E le chiacchiere e le storie e chiamare i vicini a raccolta, ché basta un pane rustico e due acciughe, fetta di pomodoro e olio, quello buono, e la cena è servita, perché non c’è tempo di preparare e sedersi, la salsa è lenta ma non concede pause perché la maturazione rende i pomodori delicati; “mi raccomando” è la parola d’ordine, insieme a “il contadino s’è tanto raccomandato” e subito sull’attenti, perché il contadino è, in questa festa comandata tutta nostra, il primo, il solo, un celebrante quasi mistico che dispensa consigli e informazioni fondamentali: “Questo pomodoro ha preso più acqua quindi va trattato così miraccomando, quest’altro invece era esposto al lato del mare, non vuole assai sale miraccomando, questo pare brutto ma se senti l’odore...” e via così da un miraccomando all’altro.

 


Giorno 3: Il sapore di un prodotto artigianale

Quello dell’ennesimo setaccio, l’ultimo, il più solenne. Setaccio, imbuto, bottiglie piene a due dita dall’imboccatura, mi raccomando. Mentre da una parte il pomodoro sulle tavole prende una consistenza cremosa, striato e rigirato dalle mani sapienti di nonna e zia, comincia a emanare un profumo acre e va coperto con le garze, dall'altra l’esercito di bottiglie passa alla leva per ricevere il suo cappello e subito l’abbraccio dello strofinaccio per essere tuffato in pentola. 

Una tradizione inoppugnabile, rito di continuità e insieme senso pratico ed etico: conservare i pomodori raccolti nel loro momento migliore, quello in cui il sole ha fatto tutto il suo lavoro, rendendoli succosi e profumati, e bisogna che la famiglia faccia il suo cioè aver cura del raccolto. Una cosa che in Sicilia si impara dai nonni e si tramanda perché si sa è la natura a insegnarci la filosofia anti-spreco.

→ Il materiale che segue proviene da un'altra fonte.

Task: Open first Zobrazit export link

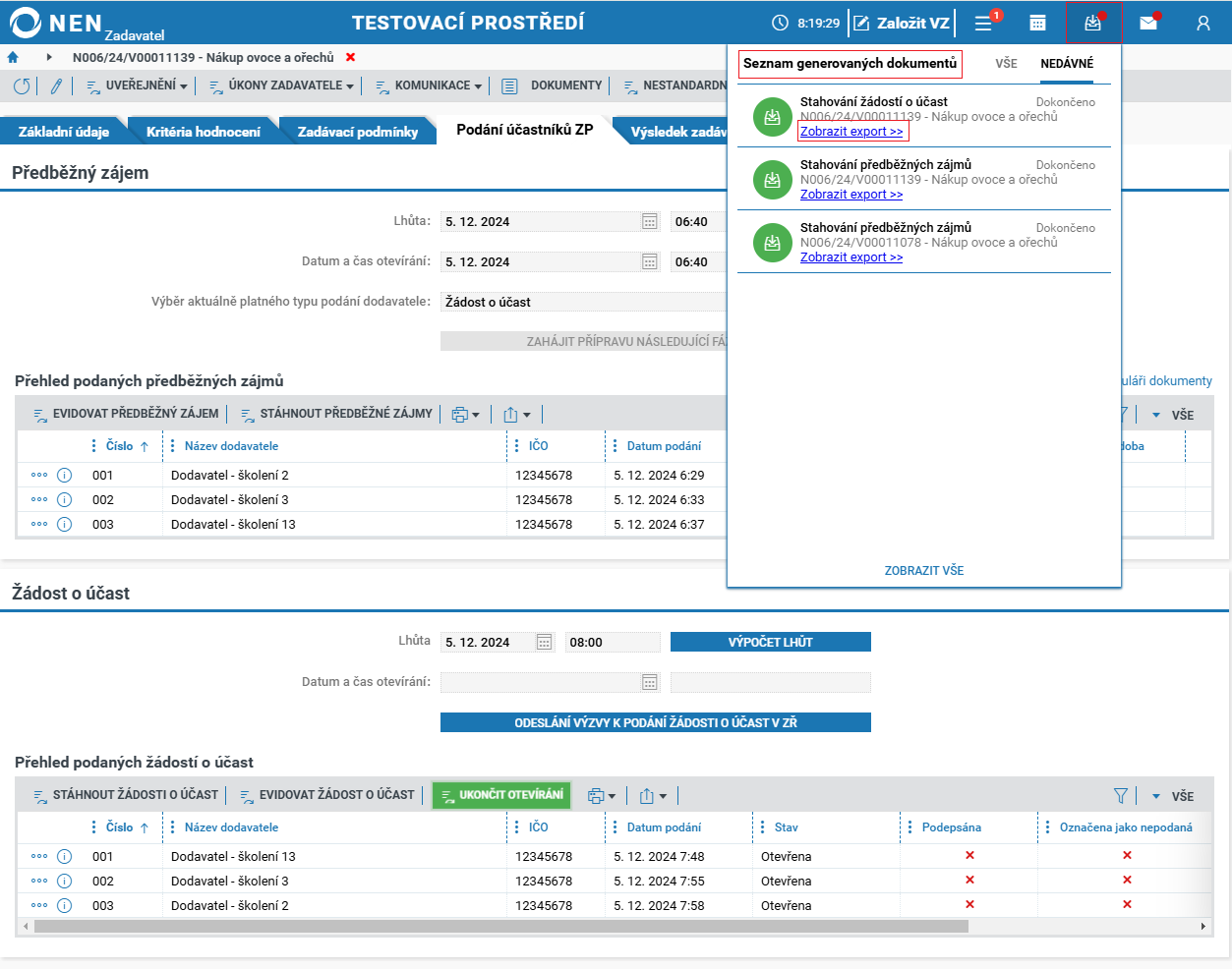Action: pos(851,131)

A odor del vero quello della salsa è un gioco di reti sociali, di saperi condivisi, di prospettiva futura: fare in estate la salsa per tutto l’inverno per tutta la famiglia. Pregustare anche il pacchetto da mandare a parenti e amici su al nord perché la salsa è un dono, è la terra che parla con il mare e si concede al sole e poi si racconta a noialtri, in tutte le sue forme: una litanìa felice di barattoli da aprire man mano per riportare d’inverno, un poco di sole in casa. Una vera madeleine, la salsa di pomodoro, un inno alla vita che si tramanda da un anno all’altro. Poi, chiamatela pure solo salsa, da noi è sugo, il succo della vita.